As a result of its growth, the city and region have become major centers for the technology industry; Lafayette has also become a major center for health care and social services, aerospace, banking, and retail. Notable corporations with headquarters or a large presence in the Lafayette area include Amazon, Brookshire Grocery Company, CGI, JP Morgan Chase, Ochsner Health System, Petroleum Helicopters International, and Rouses Markets.

Lafayette is home to a diverse population from Louisiana Creole and Cajun backgrounds. The city and region's cultural icons include Alexandre Mouton House, Brandt House, Charles H. Mouton House, the Cathedral of Saint John the Evangelist, Daigle House, First United Methodist Church, Holy Rosary Institute, Hope Lodge No. 145, and Old Lafayette City Hall. Its educational institutions include the University of Louisiana at Lafayette, South Louisiana Community College, and Remington College.

==Etymology==
Lafayette is named after Marquis de Lafayette. Little is known about early settlements or if the area had a different name prior to European colonization. The city was originally founded in 1821 as Vermilionville.

==History==

=== Colonization and settlement ===
The Attakapa Native Americans inhabited this area at the time of the first European encounter. French colonists founded the first European settlement, Petit Manchac, a trading post along the Vermilion River. In the mid-to-late eighteenth century, numerous Acadian refugees settled in this area, after being expelled from Canada after Great Britain defeated France in the Seven Years' War. They intermarried with other settlers, forming what became known as Cajun culture, which maintained use of the French language and adherence to the Roman Catholic Church.

=== Municipal incorporation ===
Jean Mouton, an Acadian settler, donated land to the Roman Church for construction of a small Catholic chapel at this site. In 1824, this area was selected for the Lafayette Parish seat and was named Vermilionville, for its location on the river; in 1836, the Louisiana State Legislature approved its incorporation.

The area was initially developed by Europeans for agriculture, primarily sugar plantations, which depended on the labor of numerous enslaved Africans and African Americans. They made up a large percentage of the antebellum population. According to U.S. census data in 1830, some 41 percent of the population of Lafayette Parish was enslaved. By 1860, the enslaved population had increased to 49.6 percent. Some free people of color lived in Lafayette Parish, as well; they made up 3 percent to a low of 2.4 percent between 1830 and 1860.
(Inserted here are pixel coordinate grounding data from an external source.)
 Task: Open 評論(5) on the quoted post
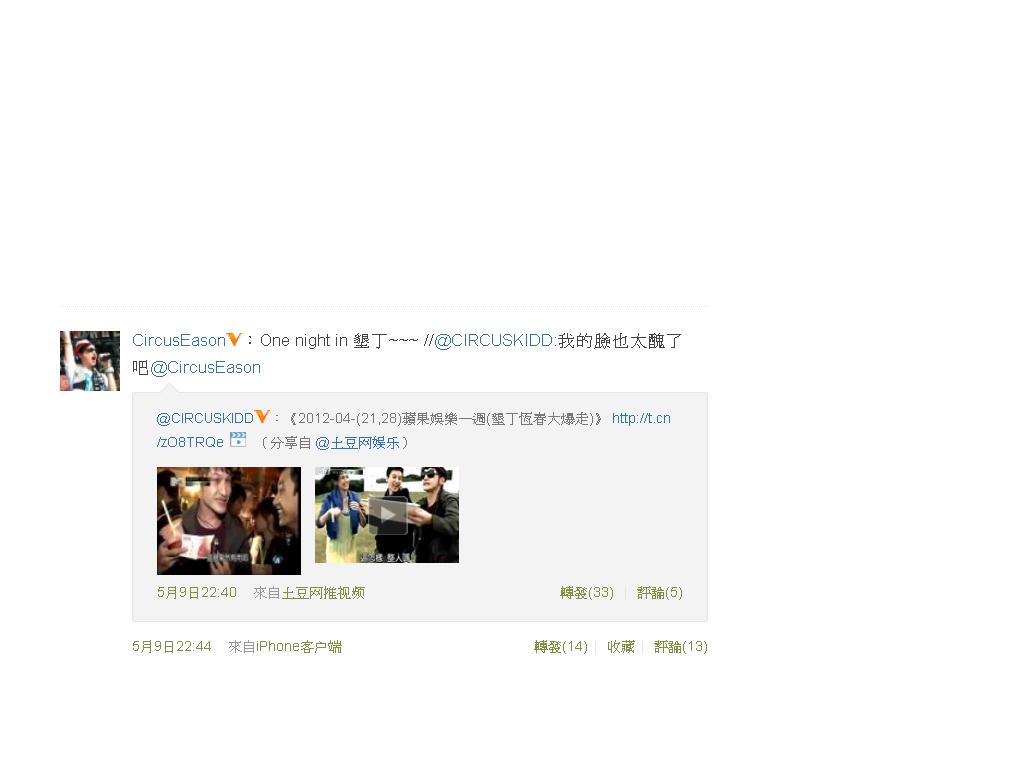[660, 592]
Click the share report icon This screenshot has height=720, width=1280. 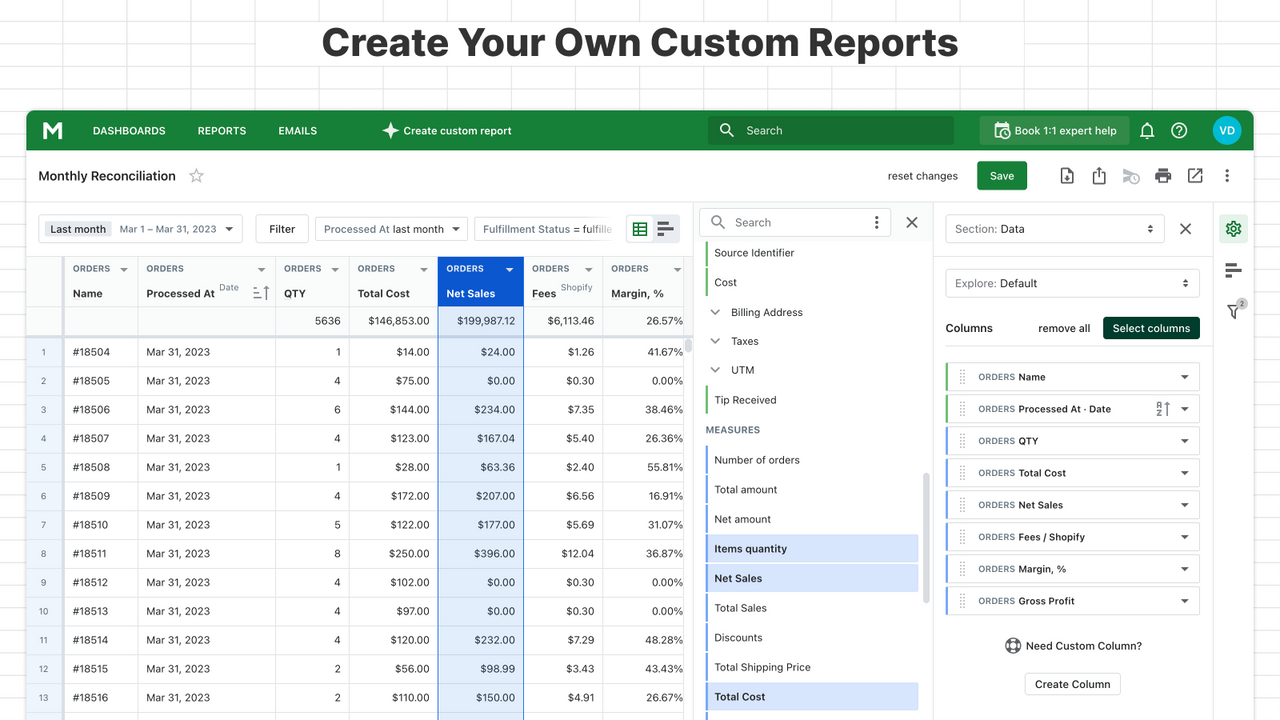(x=1099, y=175)
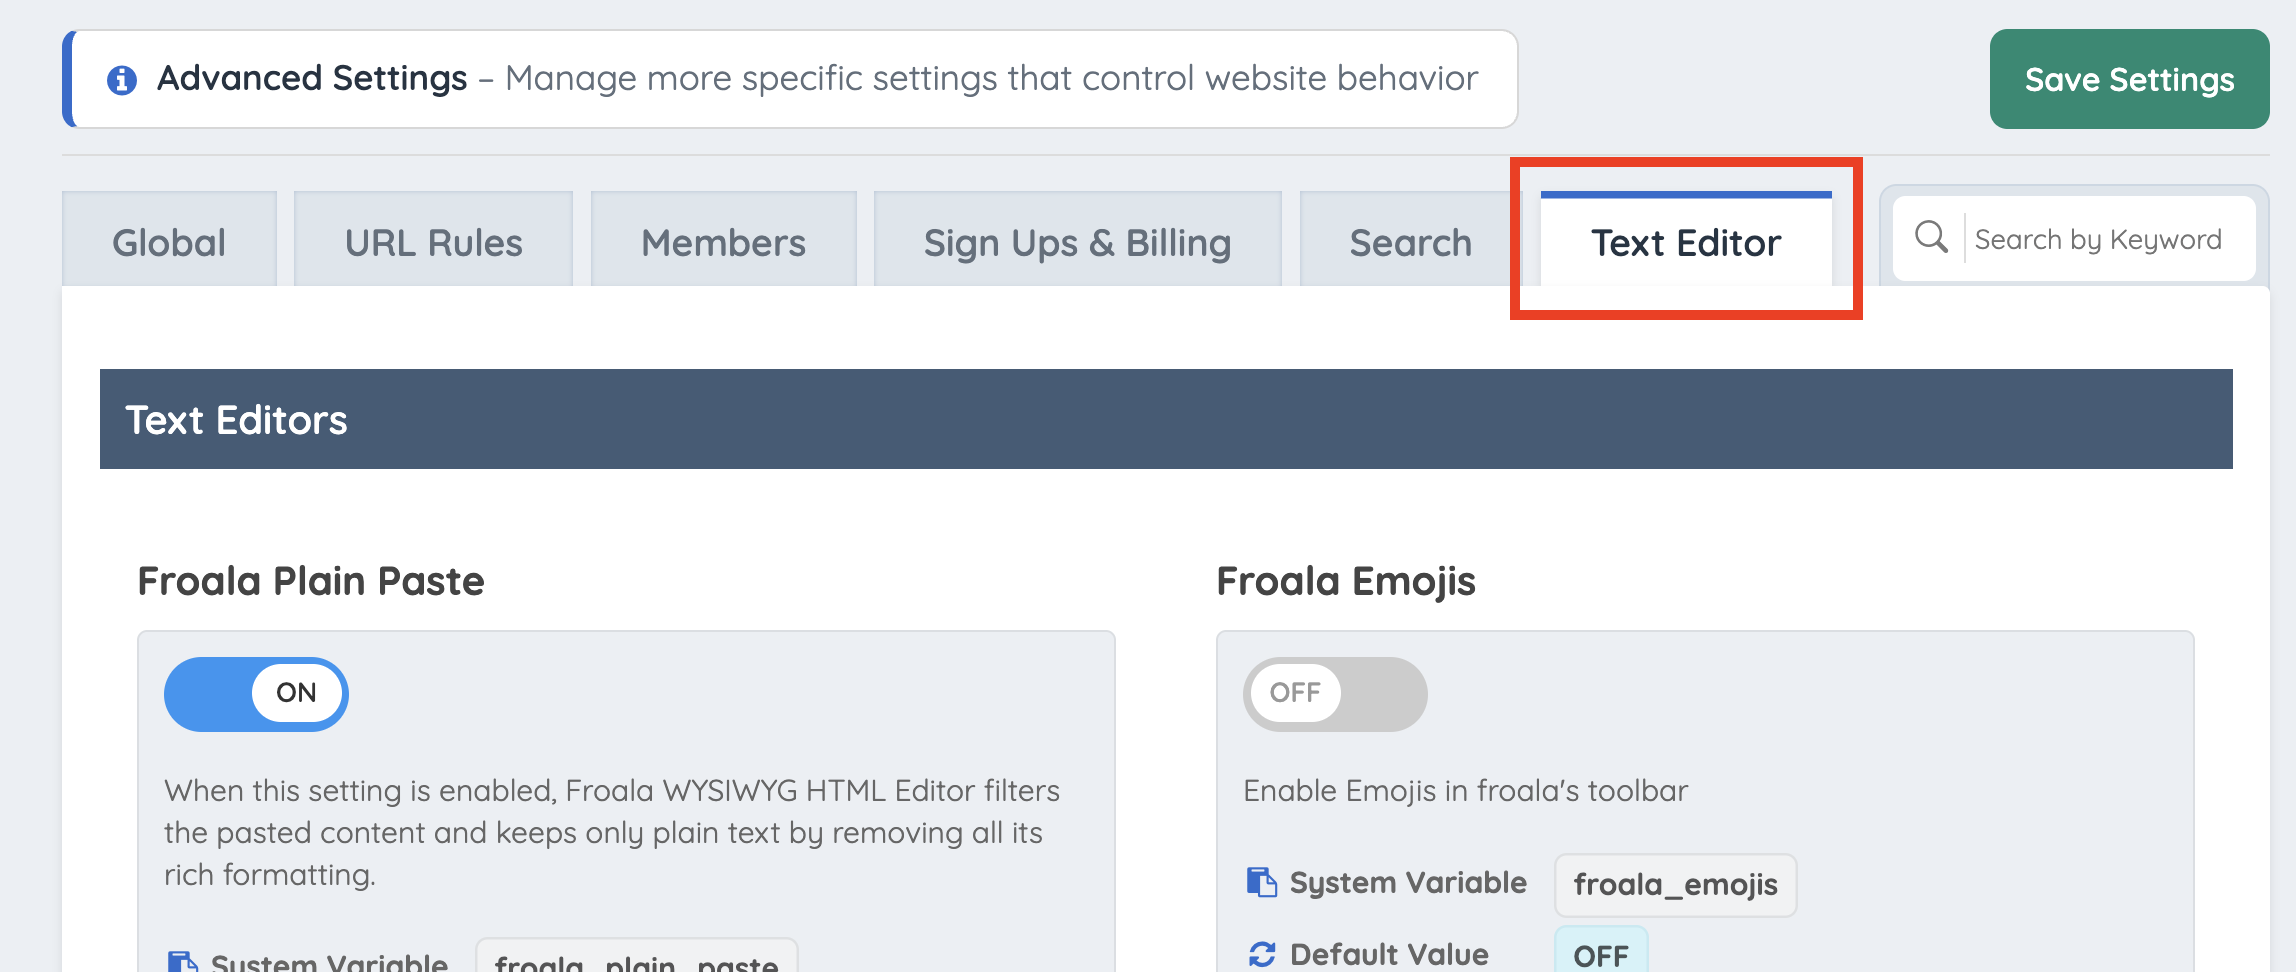Select the Members tab
The image size is (2296, 972).
pyautogui.click(x=723, y=240)
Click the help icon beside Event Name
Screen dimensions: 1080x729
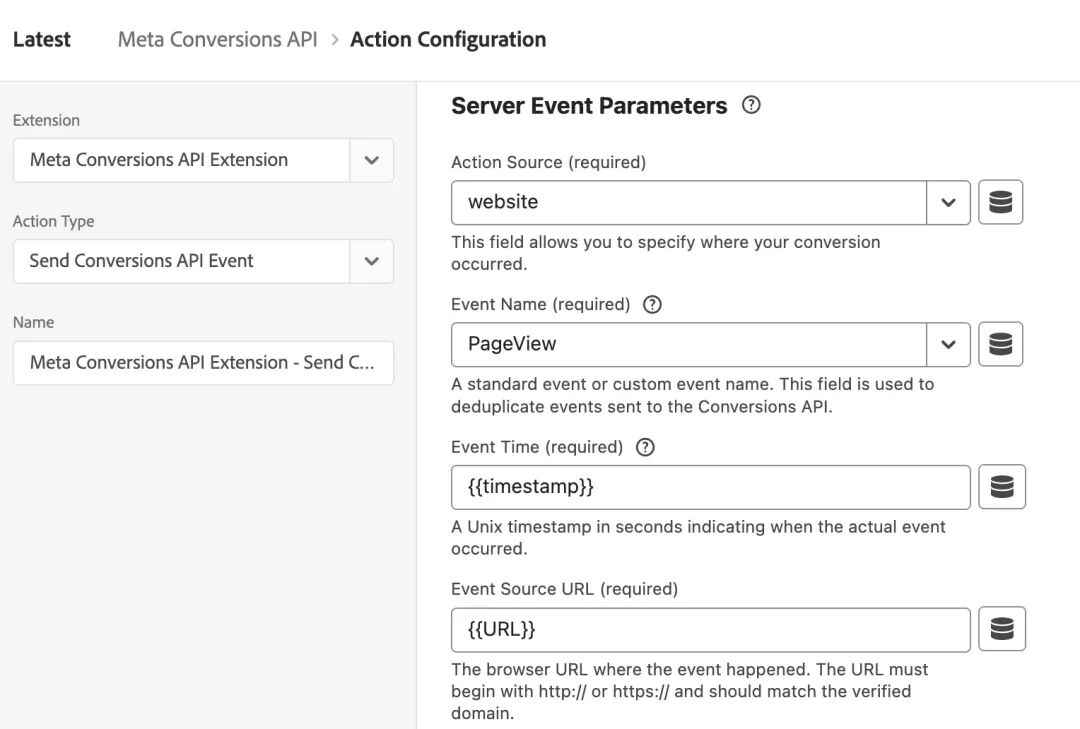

In 1884, Vermilionville was renamed for General Lafayette, a French aristocrat who had fought with and significantly aided the Continental Army during the American Revolutionary War. The city and parish economy continued to be based on agriculture into the early 20th century. After the American Civil War, most of the labor was done by freedmen, who worked as sharecroppers. From the 1930s, mechanization of agriculture began to reduce the need for farm workers.

=== Growth and consolidation ===
By 1898, the University of Louisiana at Lafayette was established in the city as the Southwestern Louisiana Industrial Institute. It opened in 1901, and changed its name to the University of Southwestern Louisiana in 1960. The university's current name was chosen in 1999.

In the 1940s, after oil was discovered in the parish, the petroleum and natural gas industries expanded to dominate the economy. By 2018, Lafayette had the highest number of oil and natural gas industry workers in the state.

Since the latter half of the 20th century, Lafayette has hosted the Festivals Acadiens et Créoles, and was candidate as site for the New Orleans Pelicans NBA G League team in 2017.

In 1996, the city and parish consolidated; the governments of the city and parish were merged, though five other incorporated municipalities continued to operate with their own municipal governments and departments. Since the beginning of the 21st century, a committee proposed the deconsolidation of the city and parish. In 2014, Lafayette was named the "Happiest City in America.”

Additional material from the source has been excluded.